#### How to complete this task
Search the listing below for the word "checkbox" and return each line that contains it.

[[ Records supplied, beginning ]]

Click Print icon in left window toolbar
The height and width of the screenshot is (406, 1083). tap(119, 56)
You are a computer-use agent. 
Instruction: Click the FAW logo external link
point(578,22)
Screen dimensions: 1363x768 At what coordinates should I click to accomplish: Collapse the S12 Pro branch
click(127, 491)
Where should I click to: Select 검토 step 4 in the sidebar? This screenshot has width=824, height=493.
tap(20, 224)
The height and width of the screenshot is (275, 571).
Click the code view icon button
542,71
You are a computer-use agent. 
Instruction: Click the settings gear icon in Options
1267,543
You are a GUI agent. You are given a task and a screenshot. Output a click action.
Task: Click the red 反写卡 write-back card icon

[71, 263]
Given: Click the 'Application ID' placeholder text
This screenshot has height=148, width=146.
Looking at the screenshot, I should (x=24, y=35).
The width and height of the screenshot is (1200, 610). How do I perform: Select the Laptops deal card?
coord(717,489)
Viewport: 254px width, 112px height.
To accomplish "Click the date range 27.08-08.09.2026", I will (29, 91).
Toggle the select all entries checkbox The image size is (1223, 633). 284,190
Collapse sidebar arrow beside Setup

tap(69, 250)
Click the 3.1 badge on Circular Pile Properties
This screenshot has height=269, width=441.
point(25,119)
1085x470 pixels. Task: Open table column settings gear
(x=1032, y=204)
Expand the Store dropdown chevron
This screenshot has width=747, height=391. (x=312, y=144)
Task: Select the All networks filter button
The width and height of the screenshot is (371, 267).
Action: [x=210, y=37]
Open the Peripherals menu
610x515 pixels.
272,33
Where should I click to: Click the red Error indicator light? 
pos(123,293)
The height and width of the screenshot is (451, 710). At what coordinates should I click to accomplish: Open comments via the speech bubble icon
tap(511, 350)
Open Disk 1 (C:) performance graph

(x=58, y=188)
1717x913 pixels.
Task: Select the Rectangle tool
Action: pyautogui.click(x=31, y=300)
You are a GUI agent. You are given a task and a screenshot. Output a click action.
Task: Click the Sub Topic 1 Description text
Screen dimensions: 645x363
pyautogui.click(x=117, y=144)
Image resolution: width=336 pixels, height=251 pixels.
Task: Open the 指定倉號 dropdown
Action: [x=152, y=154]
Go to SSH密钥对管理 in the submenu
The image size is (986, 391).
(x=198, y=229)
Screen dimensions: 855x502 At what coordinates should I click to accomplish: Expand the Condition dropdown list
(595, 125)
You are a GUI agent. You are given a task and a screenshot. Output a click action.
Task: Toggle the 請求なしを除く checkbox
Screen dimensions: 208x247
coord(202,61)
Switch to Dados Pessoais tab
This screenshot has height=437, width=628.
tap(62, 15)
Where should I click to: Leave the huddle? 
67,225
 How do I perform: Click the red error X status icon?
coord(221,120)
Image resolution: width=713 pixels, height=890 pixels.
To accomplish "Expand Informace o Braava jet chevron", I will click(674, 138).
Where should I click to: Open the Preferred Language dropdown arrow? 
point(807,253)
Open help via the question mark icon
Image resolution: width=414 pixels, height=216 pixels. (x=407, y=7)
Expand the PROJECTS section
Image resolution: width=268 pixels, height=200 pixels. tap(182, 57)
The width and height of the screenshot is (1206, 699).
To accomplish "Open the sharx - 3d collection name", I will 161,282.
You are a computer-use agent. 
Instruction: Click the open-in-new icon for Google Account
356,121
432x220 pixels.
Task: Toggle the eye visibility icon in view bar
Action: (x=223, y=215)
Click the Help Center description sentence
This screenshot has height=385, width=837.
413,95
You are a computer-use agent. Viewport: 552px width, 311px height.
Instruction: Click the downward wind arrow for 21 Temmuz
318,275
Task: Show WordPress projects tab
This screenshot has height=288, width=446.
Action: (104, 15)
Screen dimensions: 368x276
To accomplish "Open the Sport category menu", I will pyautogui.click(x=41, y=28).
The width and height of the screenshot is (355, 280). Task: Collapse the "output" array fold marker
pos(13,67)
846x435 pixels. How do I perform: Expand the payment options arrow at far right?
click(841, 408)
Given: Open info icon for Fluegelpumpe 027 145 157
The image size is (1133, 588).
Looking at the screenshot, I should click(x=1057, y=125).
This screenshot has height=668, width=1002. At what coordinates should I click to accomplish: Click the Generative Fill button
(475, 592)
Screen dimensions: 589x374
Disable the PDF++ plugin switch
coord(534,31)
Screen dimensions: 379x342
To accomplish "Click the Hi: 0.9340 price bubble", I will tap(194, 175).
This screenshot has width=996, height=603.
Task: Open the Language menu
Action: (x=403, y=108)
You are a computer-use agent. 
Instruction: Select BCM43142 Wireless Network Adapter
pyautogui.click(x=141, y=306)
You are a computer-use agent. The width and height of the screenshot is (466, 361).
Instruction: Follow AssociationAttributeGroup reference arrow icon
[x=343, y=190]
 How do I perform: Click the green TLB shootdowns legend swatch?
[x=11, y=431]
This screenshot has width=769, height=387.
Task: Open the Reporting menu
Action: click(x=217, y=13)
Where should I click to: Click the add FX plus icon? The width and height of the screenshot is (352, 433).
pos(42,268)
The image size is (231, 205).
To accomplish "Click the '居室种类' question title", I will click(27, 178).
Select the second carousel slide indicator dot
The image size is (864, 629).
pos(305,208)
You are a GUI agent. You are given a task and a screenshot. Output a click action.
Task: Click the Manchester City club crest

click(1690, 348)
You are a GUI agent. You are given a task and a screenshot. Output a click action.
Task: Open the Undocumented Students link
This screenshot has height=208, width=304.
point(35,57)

[[ Records supplied, end ]]

#### Exercise answer
Toggle the select all entries checkbox The image size is (1223, 633). 284,190
Task: Toggle the 請求なしを除く checkbox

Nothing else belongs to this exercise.